> [Supplied records]:
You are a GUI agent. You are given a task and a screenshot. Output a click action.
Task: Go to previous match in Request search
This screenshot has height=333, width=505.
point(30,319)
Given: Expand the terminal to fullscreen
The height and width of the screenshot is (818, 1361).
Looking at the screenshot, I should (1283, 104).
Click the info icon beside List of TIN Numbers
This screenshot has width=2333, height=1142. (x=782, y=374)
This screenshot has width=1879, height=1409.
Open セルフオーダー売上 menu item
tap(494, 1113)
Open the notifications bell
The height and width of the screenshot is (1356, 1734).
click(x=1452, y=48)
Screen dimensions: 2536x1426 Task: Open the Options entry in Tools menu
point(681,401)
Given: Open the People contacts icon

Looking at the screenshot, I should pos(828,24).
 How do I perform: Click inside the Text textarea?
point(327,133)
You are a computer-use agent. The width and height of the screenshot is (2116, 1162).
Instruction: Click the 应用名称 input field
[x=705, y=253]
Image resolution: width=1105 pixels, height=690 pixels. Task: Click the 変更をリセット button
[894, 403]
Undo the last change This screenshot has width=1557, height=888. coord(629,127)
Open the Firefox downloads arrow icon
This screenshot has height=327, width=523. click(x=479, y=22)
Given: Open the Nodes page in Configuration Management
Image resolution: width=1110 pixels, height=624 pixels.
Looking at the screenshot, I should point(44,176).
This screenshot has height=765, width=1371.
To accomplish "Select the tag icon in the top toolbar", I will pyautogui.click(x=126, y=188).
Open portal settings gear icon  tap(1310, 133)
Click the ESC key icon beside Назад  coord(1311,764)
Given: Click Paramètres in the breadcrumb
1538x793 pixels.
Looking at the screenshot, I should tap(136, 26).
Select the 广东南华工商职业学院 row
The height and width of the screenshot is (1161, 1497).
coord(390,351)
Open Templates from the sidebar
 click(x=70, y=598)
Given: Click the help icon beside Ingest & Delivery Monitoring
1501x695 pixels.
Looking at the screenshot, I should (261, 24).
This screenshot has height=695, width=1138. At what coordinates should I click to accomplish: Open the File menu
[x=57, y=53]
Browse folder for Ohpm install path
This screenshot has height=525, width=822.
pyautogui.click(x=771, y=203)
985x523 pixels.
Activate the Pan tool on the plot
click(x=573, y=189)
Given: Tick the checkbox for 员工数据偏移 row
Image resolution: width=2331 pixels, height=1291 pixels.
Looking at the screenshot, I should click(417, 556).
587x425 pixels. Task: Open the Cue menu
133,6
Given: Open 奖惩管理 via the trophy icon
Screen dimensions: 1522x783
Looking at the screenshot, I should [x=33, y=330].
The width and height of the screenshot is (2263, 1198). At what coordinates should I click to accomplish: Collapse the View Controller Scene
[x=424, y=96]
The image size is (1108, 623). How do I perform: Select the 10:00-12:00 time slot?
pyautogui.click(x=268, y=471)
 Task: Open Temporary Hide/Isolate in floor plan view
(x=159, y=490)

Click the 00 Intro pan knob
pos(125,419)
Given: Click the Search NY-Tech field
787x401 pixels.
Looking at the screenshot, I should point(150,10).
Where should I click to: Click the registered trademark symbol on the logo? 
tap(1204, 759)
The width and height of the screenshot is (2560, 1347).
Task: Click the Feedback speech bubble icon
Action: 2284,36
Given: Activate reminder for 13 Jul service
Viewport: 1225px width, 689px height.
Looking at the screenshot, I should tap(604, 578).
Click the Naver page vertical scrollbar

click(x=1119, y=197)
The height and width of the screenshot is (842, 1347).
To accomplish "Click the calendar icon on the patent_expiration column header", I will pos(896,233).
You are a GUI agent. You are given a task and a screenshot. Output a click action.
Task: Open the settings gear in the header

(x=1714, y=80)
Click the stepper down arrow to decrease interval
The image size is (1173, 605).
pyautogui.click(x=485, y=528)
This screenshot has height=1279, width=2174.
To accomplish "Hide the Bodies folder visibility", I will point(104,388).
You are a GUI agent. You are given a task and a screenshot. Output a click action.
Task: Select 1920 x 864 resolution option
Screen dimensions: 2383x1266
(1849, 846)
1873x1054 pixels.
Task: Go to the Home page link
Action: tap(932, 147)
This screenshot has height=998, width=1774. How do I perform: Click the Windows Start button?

> [Goal of the exercise]: An exact copy of all the records above is the required answer.

> [Response area]:
You are a GUI agent. You are given a task and a screenshot. Output a click action.
Task: Go to previous match in Request search
This screenshot has height=333, width=505.
point(30,319)
Given: Expand the terminal to fullscreen
The height and width of the screenshot is (818, 1361).
Looking at the screenshot, I should (1283, 104).
Click the info icon beside List of TIN Numbers
This screenshot has width=2333, height=1142. (x=782, y=374)
This screenshot has width=1879, height=1409.
Open セルフオーダー売上 menu item
tap(494, 1113)
Open the notifications bell
The height and width of the screenshot is (1356, 1734).
click(x=1452, y=48)
Screen dimensions: 2536x1426 Task: Open the Options entry in Tools menu
point(681,401)
Given: Open the People contacts icon

Looking at the screenshot, I should pos(828,24).
 How do I perform: Click inside the Text textarea?
point(327,133)
You are a computer-use agent. The width and height of the screenshot is (2116, 1162).
Instruction: Click the 应用名称 input field
[x=705, y=253]
Image resolution: width=1105 pixels, height=690 pixels. Task: Click the 変更をリセット button
[894, 403]
Undo the last change This screenshot has width=1557, height=888. coord(629,127)
Open the Firefox downloads arrow icon
This screenshot has height=327, width=523. click(x=479, y=22)
Given: Open the Nodes page in Configuration Management
Image resolution: width=1110 pixels, height=624 pixels.
Looking at the screenshot, I should point(44,176).
This screenshot has height=765, width=1371.
To accomplish "Select the tag icon in the top toolbar", I will pyautogui.click(x=126, y=188).
Open portal settings gear icon  tap(1310, 133)
Click the ESC key icon beside Назад  coord(1311,764)
Given: Click Paramètres in the breadcrumb
1538x793 pixels.
Looking at the screenshot, I should tap(136, 26).
Select the 广东南华工商职业学院 row
The height and width of the screenshot is (1161, 1497).
coord(390,351)
Open Templates from the sidebar
 click(x=70, y=598)
Given: Click the help icon beside Ingest & Delivery Monitoring
1501x695 pixels.
Looking at the screenshot, I should (261, 24).
This screenshot has height=695, width=1138. At what coordinates should I click to accomplish: Open the File menu
[x=57, y=53]
Browse folder for Ohpm install path
This screenshot has height=525, width=822.
pyautogui.click(x=771, y=203)
985x523 pixels.
Activate the Pan tool on the plot
click(x=573, y=189)
Given: Tick the checkbox for 员工数据偏移 row
Image resolution: width=2331 pixels, height=1291 pixels.
Looking at the screenshot, I should click(417, 556).
587x425 pixels. Task: Open the Cue menu
133,6
Given: Open 奖惩管理 via the trophy icon
Screen dimensions: 1522x783
Looking at the screenshot, I should [x=33, y=330].
The width and height of the screenshot is (2263, 1198). At what coordinates should I click to accomplish: Collapse the View Controller Scene
[x=424, y=96]
The image size is (1108, 623). How do I perform: Select the 10:00-12:00 time slot?
pyautogui.click(x=268, y=471)
 Task: Open Temporary Hide/Isolate in floor plan view
(x=159, y=490)

Click the 00 Intro pan knob
pos(125,419)
Given: Click the Search NY-Tech field
787x401 pixels.
Looking at the screenshot, I should point(150,10).
Where should I click to: Click the registered trademark symbol on the logo? 
tap(1204, 759)
The width and height of the screenshot is (2560, 1347).
Task: Click the Feedback speech bubble icon
Action: 2284,36
Given: Activate reminder for 13 Jul service
Viewport: 1225px width, 689px height.
Looking at the screenshot, I should tap(604, 578).
Click the Naver page vertical scrollbar

click(x=1119, y=197)
The height and width of the screenshot is (842, 1347).
To accomplish "Click the calendar icon on the patent_expiration column header", I will pos(896,233).
You are a GUI agent. You are given a task and a screenshot. Output a click action.
Task: Open the settings gear in the header

(x=1714, y=80)
Click the stepper down arrow to decrease interval
The image size is (1173, 605).
pyautogui.click(x=485, y=528)
This screenshot has height=1279, width=2174.
To accomplish "Hide the Bodies folder visibility", I will point(104,388).
You are a GUI agent. You are given a task and a screenshot. Output a click action.
Task: Select 1920 x 864 resolution option
Screen dimensions: 2383x1266
(1849, 846)
1873x1054 pixels.
Task: Go to the Home page link
Action: tap(932, 147)
This screenshot has height=998, width=1774. How do I perform: Click the Windows Start button?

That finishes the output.